I went to breathe the fresh air, to feel the sun shining through the leaves on my skin, to inhale deeply the scents of nature and the sounds of the birds. I talked to my baby girl and told her that the next time, when we go there, she will see all this with her own eyes, this marvelous world. My baby and I enjoyed the silence together.

When I came back, we enjoyed a lazy Saturday in the house, and before I went to bed, I took a bath to relax. I just started dreaming when a sudden pain woke me up again. It had begun. I didn’t want to wake up the others, so I went into the kitchen and the bathroom, back and forth, then, I thought that the waves seemed to increase to very often.

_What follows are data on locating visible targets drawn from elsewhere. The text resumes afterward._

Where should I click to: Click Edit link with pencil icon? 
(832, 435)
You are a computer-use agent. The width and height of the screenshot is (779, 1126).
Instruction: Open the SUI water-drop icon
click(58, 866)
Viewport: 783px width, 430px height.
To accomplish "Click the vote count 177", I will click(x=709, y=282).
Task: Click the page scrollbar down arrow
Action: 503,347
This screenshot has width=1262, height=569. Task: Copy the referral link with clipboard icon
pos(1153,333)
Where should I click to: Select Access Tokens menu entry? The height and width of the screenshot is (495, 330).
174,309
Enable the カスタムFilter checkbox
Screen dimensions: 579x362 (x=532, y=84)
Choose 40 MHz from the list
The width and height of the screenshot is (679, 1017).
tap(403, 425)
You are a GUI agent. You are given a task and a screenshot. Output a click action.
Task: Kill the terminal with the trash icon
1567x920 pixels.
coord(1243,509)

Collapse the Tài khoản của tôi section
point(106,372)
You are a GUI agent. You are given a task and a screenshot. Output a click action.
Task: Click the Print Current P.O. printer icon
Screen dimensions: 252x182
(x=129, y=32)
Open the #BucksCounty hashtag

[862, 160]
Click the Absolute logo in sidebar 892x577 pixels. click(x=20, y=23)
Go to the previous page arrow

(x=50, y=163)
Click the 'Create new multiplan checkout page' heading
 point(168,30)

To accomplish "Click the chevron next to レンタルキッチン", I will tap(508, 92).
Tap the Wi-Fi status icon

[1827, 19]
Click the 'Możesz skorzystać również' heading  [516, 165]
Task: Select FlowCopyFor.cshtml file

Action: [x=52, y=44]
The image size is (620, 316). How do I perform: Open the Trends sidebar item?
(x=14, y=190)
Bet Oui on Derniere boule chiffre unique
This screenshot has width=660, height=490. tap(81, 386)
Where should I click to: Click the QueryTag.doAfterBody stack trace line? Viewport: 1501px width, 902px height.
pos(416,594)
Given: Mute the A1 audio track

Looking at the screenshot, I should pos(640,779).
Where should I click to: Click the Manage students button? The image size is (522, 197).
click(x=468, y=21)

I checked the time between the waves. It was already between 7 and 8, minutes so I woke my partner.  My amniotic fluid broke, and then I called the midwives in the hospital, to alert them that I would come soon. The birth proceeded very fast; the waves were very strong and frequent. I rejected the thing they wanted to put into my hand as an infusion for emergency reasons. I found myself thinking, “I want to go home now.” Then the midwife kept on saying close your eyes or the pain relief hormones won’t be produced. I mostly kept my eyes closed and held the hand of my partner. The pains were strong and I didn’t know what to do to find a relief, so I screamed very loud. It didn’t really help but at least I did something. When the midwife was telling me that she can see the head, I was thinking this is like in a movie, she must be joking. We just arrived here. And then the baby arrived. They placed her directly on my chest. And there she was, screaming very loud like I did before.  She was in my arms, greasy, warm, and just a few moments in this world. That was the moment my gynecologist came into the room. The midwife called her too late – on purpose. But it didn’t matter anymore. After 2 hours and 50 minutes from the first birth sign, until I held my little girl in my arms, I was experiencing the sweetest and happiest moment in my life. Nobody tells you that your baby smells so delicious when it is born. While the midwife was delivering the placenta my little baby girl started to breastfeed.

During the first two weeks I had a hard time to keep breastfeeding, because I had experienced a lot of pain. There was one little detail I discovered that I did wrong. I was doing some research (I wonder how the mothers in this world survived without internet) and found a German website, where I found some explanations that really helped me. http://www.stillkinder.de/anlegen-ohne-schmerzen/  Now, little Alba is 6 months and we are a real family. She is healthy and crying a little, and filling our hearts with unconditional love.

I want to thank Aerin and Rakel for creating Blooming Together just in time for my pregnancy. With the meditations and the explanations of what is happening during all the weeks of pregnancy, the audio book was a good companion. Maybe you would consider writing another Blooming Together book for some pregnancy exercises, or for afterbirth recommendations. I kept moving with energy passes from the Being Energy workshops and stayed fit and without back pain for the entire 40 weeks.

Great work!!! Thanks from the bottom of our hearts.